What existing setup? I wrote and deployed this application to k8s in the span of like 4 days. If I was using "real DNS, real haproxy, real nginx" I'd probably still be trying to work out how to do zero downtime rolling deployments, and then how to clone the whole thing so I could have a separate production environment.

cookiecaper · on May 1, 2018

Yeah, so there's the crux. If you're starting from scratch and you design something explicitly to fit within Kubernetes's constraints and demands, and those constraints and demands work well with the specific application you're designing, it will, of course, be a pleasant experience to deploy on the targeted platform.

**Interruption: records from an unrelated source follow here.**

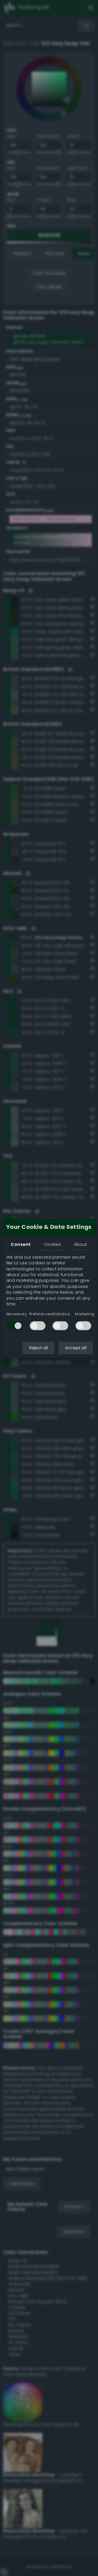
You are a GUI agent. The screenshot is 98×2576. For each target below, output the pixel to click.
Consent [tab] (21, 1244)
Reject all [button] (38, 1348)
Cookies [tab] (52, 1244)
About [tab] (80, 1244)
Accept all (75, 1348)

The same is true for anything else.

If you make your goal to "build something that runs great on Platform", it shouldn't be a surprise that the new thing you made runs great on it. I've been talking about Real Things That Already Exist and Run Real Businesses. That's usually what we're talking about when we talk about infrastructure and servers, and that's where we see this dangerous cargo culting where people don't realize "Just use an Operator" means "just write thousands of lines of highly-specific lifecycle management code so that Kubernetes knows how to do your things".

justinsaccount · on May 1, 2018

Well, that's not really what I did.

It was a variation of an earlier project that I had deployed to EC2.. just on EC2 I had a mess of fragile boto/fabric stuff to get the test/prod machines provisioned and the application installed. It "worked" but I had no redundancy and deploys were hard cut-overs.. and if the new version didn't come up for whatever reason, it was just down.

I didn't do anything in the application itself to design it to run on k8s, I was able to re-use some existing test code to define things like

        livenessProbe:
          exec:
            command:
            - /app/healthcheck.py
          initialDelaySeconds: 
          periodSeconds: 300
          timeoutSeconds: 5

so, 7 lines of yaml and I had self healing and rolling deployments. I could have built this out on EC2.. probably would have taken me a few hundred lines of terraform/ansible/whatever and never worked as well. It's the kind of thing where I could have maybe gotten rolling deployments working, but I would have just ended up with an "ad-hoc, informally-specified, bug-ridden, slow implementation of half of k8s"

I would have been perfectly happy to just run this whole thing on EB/heroku/lambda/whatever but the application was doing low level tcp socket stuff, not http, and almost every PaaS these days wants you to speak http.